-------- Material for the task --------

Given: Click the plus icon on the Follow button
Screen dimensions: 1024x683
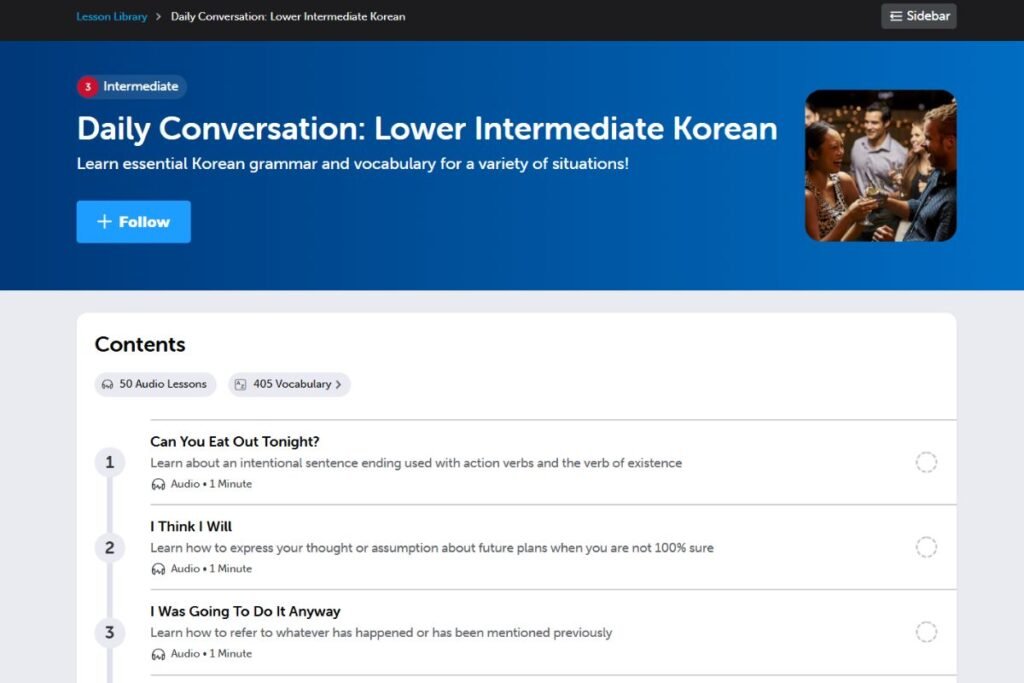Looking at the screenshot, I should pos(104,222).
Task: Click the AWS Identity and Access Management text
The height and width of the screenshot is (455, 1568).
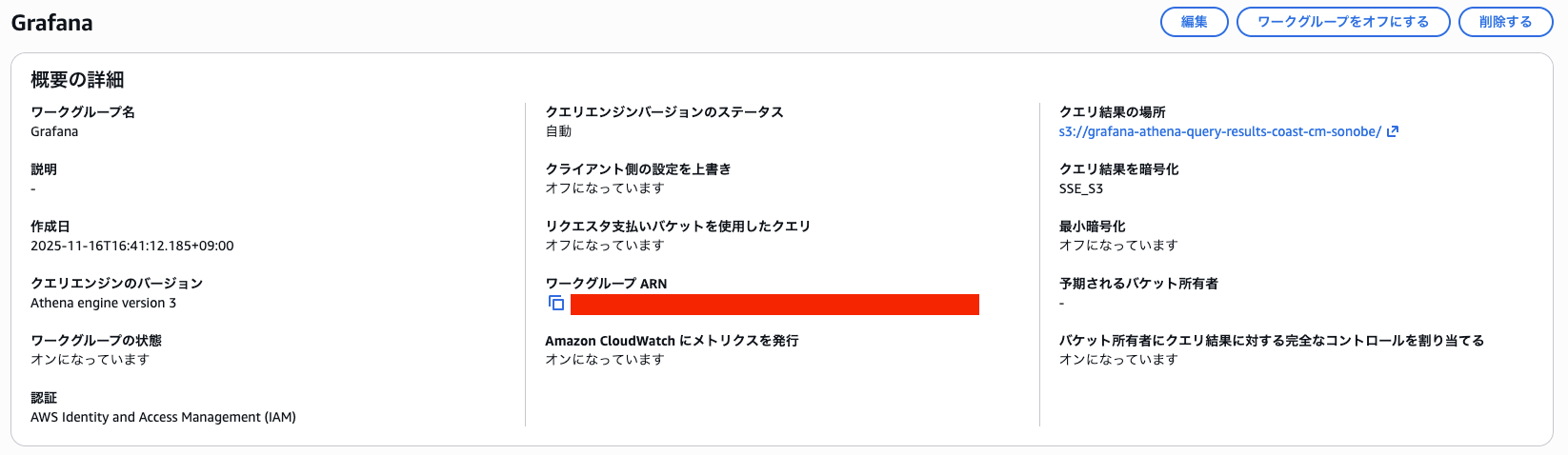Action: pos(163,417)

--------

◆ About this exercise
Show every line in the listing above that carries the word "Click".

◆ Output below
Given: Click the plus icon on the Follow button
Task: Click the AWS Identity and Access Management text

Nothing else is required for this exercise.